Tasks and exercises
a – Using the Peter John Veniot biography, decide whether each statement agrees with it. Answer yes or no for each, and quote the words that decide it. (i) Veniot was born in Pictou, Nova Scotia. (ii) Veniot left politics in 1900 to take a customs job. (iii) Veniot was Minister of Public Works in Premier Walter Foster's cabinet.
b – Translate this sentence from the Peter John Veniot biography into French: "He was the first Acadian premier of New Brunswick."

Given text
-.-.-

Peter John Veniot,  (October 4, 1863 – July 6, 1936) was a businessman and newspaper owner and a politician in New Brunswick, Canada. He was the first Acadian premier of New Brunswick.

Early life and career
He was born in Richibucto, New Brunswick but later moved to Pictou, Nova Scotia with his family. Veniot worked as a journalist and typographer for the Pictou Standard and then the Moncton Transcript. He then moved to Bathurst, where he became editor and later owner of Le Courrier des Provinces Maritimes.

Political career
Veniot was first elected to the Legislative Assembly of New Brunswick in 1894, but left politics in 1900 for a customs job. In 1912, he was hired to reorganize the Liberal Party of New Brunswick, and became a Member of the Legislative Assembly (MLA) again in 1917.

He served in the cabinet of Premier Walter Foster as Minister of Public Works. As Minister, Veniot was responsible for the creation of the New Brunswick Electric Power Commission and the modernization of the province's highway system.

-.-.-

Provided material

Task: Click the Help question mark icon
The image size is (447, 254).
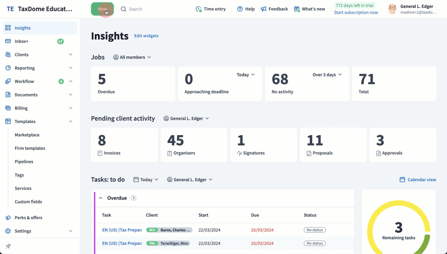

-.-.-

Answer set
a –
(i) No: "He was born in Richibucto, New Brunswick but later moved to Pictou, Nova Scotia with his family."
(ii) Yes: "left politics in 1900 for a customs job"
(iii) Yes: "He served in the cabinet of Premier Walter Foster as Minister of Public Works."

b – Il a été le premier premier ministre acadien du Nouveau-Brunswick.